Public health measures for covid-19BMJ 2021; 375 doi: https://doi.org/10.1136/bmj.n2729 (Published 18 November 2021) Cite this as: BMJ 2021;375:n2729
Effectiveness of public health measures in reducing the incidence of covid-19, SARS-CoV-2 transmission, and covid-19 mortality
Re: Public health measures for covid-19
In their excellent editorial, Glasziou and colleagues combined two randomized controlled trials (RCT) considering the effect of masks on SARS-CoV-2 infections (1,2). The authors highlighted a statistically significant effect with 95% confidence interval compatible with 1% to 18% relative risk (RR) reduction when combined.
Between-study variance (tau-squared) is imprecisely estimated in random effects (RE) model with few studies, and several methods to estimate tau-squared and confidence interval for overall effect exist (3,4). Generally, the use of common effect model is not justifiable since some heterogeneity is expected.
I combined these two RCTs (1,2) using a Bayesian RE model with bayesmeta package in R (5). I used prior for tau-squared based on a study by Turner and coworkers [infection as outcome and non-pharma vs. non-pharma as comparison (6)] and normal prior of RR 1 (natural log scale 0 with standard deviation 0.354) for overall effect (7). In sensitivity analyses, I used half-normal prior of 0.5 for tau-squared and uniform prior for overall effect as well as frequentist RE model (DL-HKSJ) (8).

* [Task description]: Could you restate the text on covid-19 public health measures, starting with "Public health measures for covid-19BMJ" and going on through "reduction when combined.", with "masks" replaced by "face coverings"? The items are separate material with no connection to the text on covid-19 public health measures.

* [Provided records]:
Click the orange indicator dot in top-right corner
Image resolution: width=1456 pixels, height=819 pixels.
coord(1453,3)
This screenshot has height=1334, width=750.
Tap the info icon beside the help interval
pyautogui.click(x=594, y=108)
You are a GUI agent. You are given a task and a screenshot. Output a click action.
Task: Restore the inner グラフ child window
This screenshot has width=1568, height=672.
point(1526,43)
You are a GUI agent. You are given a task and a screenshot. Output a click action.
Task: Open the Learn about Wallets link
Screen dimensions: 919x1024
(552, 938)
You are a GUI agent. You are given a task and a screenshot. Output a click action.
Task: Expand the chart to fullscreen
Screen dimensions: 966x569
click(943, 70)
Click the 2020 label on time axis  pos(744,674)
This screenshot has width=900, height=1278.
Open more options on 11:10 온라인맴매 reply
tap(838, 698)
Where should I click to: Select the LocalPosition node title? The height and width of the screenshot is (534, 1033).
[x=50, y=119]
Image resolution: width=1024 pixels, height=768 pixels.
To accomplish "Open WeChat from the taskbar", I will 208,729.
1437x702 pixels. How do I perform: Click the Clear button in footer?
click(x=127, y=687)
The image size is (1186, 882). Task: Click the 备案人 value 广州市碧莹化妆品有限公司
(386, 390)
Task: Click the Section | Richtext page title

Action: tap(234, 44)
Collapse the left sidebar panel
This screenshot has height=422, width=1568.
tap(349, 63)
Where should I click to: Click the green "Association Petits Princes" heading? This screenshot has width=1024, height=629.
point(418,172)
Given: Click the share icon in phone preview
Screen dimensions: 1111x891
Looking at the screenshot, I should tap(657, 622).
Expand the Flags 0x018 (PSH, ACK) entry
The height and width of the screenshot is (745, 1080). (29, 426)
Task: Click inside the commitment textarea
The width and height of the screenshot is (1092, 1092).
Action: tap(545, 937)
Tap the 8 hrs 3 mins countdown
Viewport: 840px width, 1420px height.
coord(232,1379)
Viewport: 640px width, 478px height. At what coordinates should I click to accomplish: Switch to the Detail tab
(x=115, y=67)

* [Solution to the problem]:
Public health measures for covid-19BMJ 2021; 375 doi: https://doi.org/10.1136/bmj.n2729 (Published 18 November 2021) Cite this as: BMJ 2021;375:n2729
Effectiveness of public health measures in reducing the incidence of covid-19, SARS-CoV-2 transmission, and covid-19 mortality
Re: Public health measures for covid-19
In their excellent editorial, Glasziou and colleagues combined two randomized controlled trials (RCT) considering the effect of face coverings on SARS-CoV-2 infections (1,2). The authors highlighted a statistically significant effect with 95% confidence interval compatible with 1% to 18% relative risk (RR) reduction when combined.